» **Given instruction A**
Could you lay out the entries in Block 1 as a numbered list, leaving out any blank lines?

» **Text extract**
»»

The copulas of random vectors with standard uniform univariate margins truncated from the right are considered and a general formula for such right-truncated conditional copulas is derived. This formula is analytical for copulas that can be inverted analytically as functions of each single argument. This is the case for Archimedean and related copulas. The resulting right-truncated Archimedean copulas are not only analytically tractable but can also be characterized as tilted Archimedean copulas, one of the main contributions of this work. This characterization now allows one to not only immediately obtain a limiting Clayton copula for a general vector of truncation points converging to zero (an extension of a result known in the special case of equal truncation points), but to work with an exact model instead of an approximate limiting model in the first place. As tilted Archimedean copulas have been studied in the literature, the characterization allows one to obtain various analytical and stochastic properties of right-truncated Archimedean copulas. Further contributions include the characterization of right-truncated Archimax copulas with logistic stable tail dependence functions as tilted outer power Archimedean copulas, and an analytical form of right-truncated nested Archimedean copulas.

««

» **Given instruction B**
Answer these questions on the abstract about right-truncated copulas:
(i) For which copulas is the general formula for right-truncated conditional copulas analytical?
(ii) Which limiting copula is obtained when the truncation points converge to zero?
(iii) As what are right-truncated Archimax copulas with logistic stable tail dependence functions characterized?

» **Dataset entries**

»»

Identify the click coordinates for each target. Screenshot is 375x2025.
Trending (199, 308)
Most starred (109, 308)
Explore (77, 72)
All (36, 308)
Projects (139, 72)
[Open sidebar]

««

» **Answer A**
1. Identify the click coordinates for each target. Screenshot is 375x2025.
2. Trending (199, 308)
3. Most starred (109, 308)
4. Explore (77, 72)
5. All (36, 308)
6. Projects (139, 72)
7. [Open sidebar]

» **Answer B**
(i) Copulas that can be inverted analytically as functions of each single argument
(ii) A Clayton copula
(iii) Tilted outer power Archimedean copulas